When Texas Children’s Hospital embarked on this care delivery transformation, data analytics and enterprise-wide data collection was novel in our system and was met with skepticism. Therefore, cautious investment was appropriate. Five years later, requests for support to build additional care process teams and access information from the enterprise data warehouse have far outstripped resources initially allocated. Staying apprised of internal and external quality demands requires a nimble system of both data collection and of human resources.

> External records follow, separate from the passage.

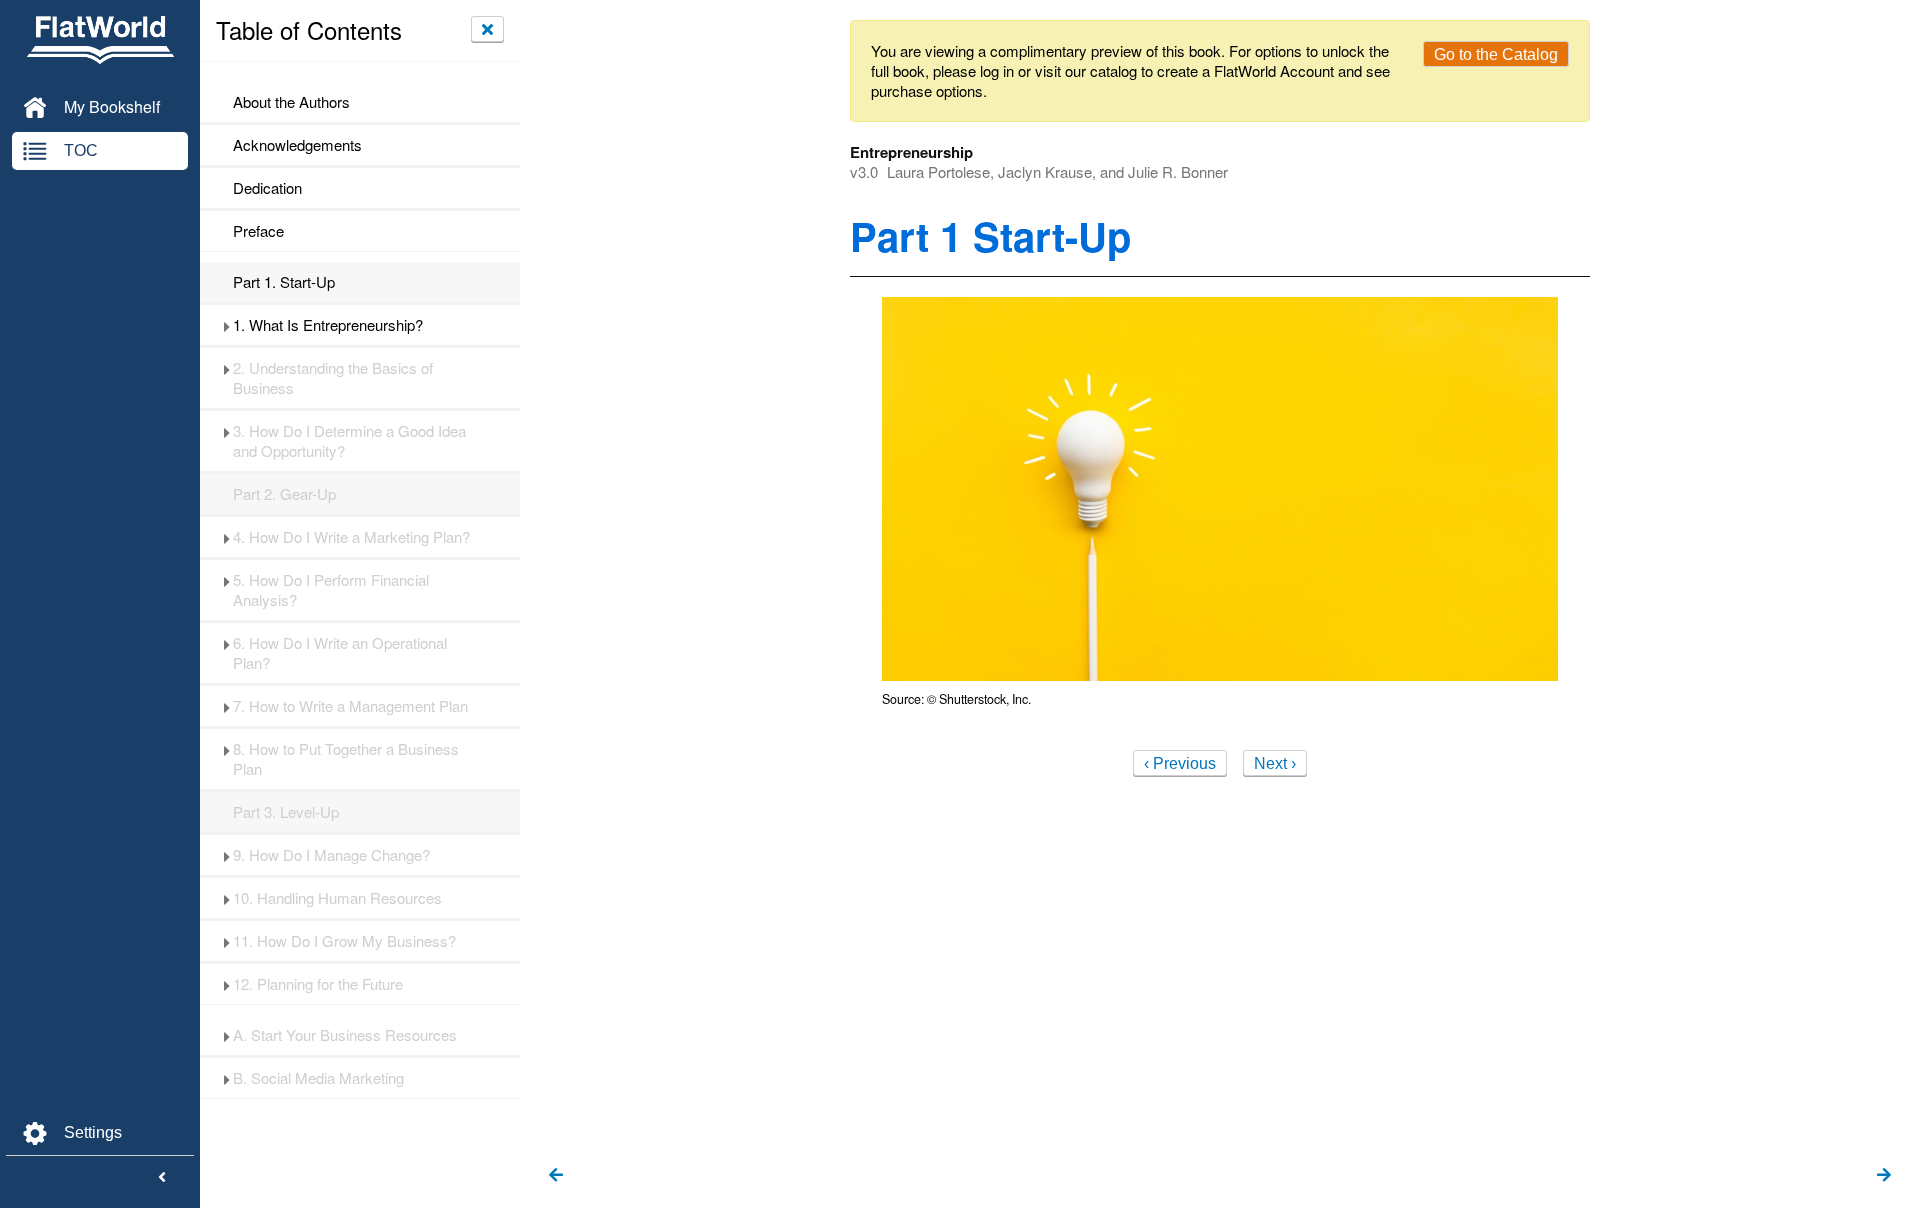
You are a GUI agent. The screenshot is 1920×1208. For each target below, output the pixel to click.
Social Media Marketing (318, 1078)
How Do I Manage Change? (331, 855)
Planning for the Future (318, 984)
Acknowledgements (297, 145)
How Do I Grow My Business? (344, 941)
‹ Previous (1180, 763)
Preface (258, 231)
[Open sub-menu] (226, 325)
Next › (1275, 763)
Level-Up (286, 812)
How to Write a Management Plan (350, 706)
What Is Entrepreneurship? (328, 325)
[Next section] (1884, 1176)
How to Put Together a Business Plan (346, 759)
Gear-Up (284, 494)
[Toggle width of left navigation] (162, 1178)
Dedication (267, 188)
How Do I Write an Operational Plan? (340, 653)
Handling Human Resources (337, 898)
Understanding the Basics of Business (333, 378)
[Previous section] (556, 1176)
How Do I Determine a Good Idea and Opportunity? (349, 441)
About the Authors (291, 102)
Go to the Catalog (1496, 54)
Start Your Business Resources (345, 1035)
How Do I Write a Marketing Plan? (351, 537)
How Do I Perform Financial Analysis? (331, 590)
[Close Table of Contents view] (487, 29)
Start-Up (284, 282)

The use of data across multiple entities (health plan, hospital, clinics, and primary care physician offices) has created legal challenges to utilizing data for improvement purposes, and added delays to achieving the optimal integration of systems. Collaboration with legal counsel is critical to assuring that standards are in place to protect the privacy of data while allowing robust enough usage within the health care system, in analytics modeling, and integrated in a health information exchange. Shortfalls in our analytics strategy became evident as silos of clinical improvement efforts emerged, particularly around surgical, medical, and obstetrical processes from limited governance overseeing care process teams and analytics activities. Now under a new governance structure, the organization is able to implement best practices, pool analytics, standardize metrics, provide clinical decision support, and optimize the EMR and EDW across the organization and aligned with organizational goals and priorities. Moreover, it is a growing necessity to deliver data intelligence in order to demonstrate evidence of value driven care for emerging payment reform strategies that pay on outcomes and not processes. Data governance must be iterative to accommodate new evidence discovery, growing amounts of data, evolving personal technologies, and a shifting payment landscape.

Conclusions

It was our intent to demonstrate the enormous potential for data and analytics to drive improvements in outcomes for patients, providers, and administrators. The examples we have discussed are associated with a large complex medical system; nevertheless, the fundamental tenets apply across settings. Through clinical systems integration driven by data analytics, we have reduced waste, decreased costs, improved standardization of care delivery, improved outcomes, and thereby improved value.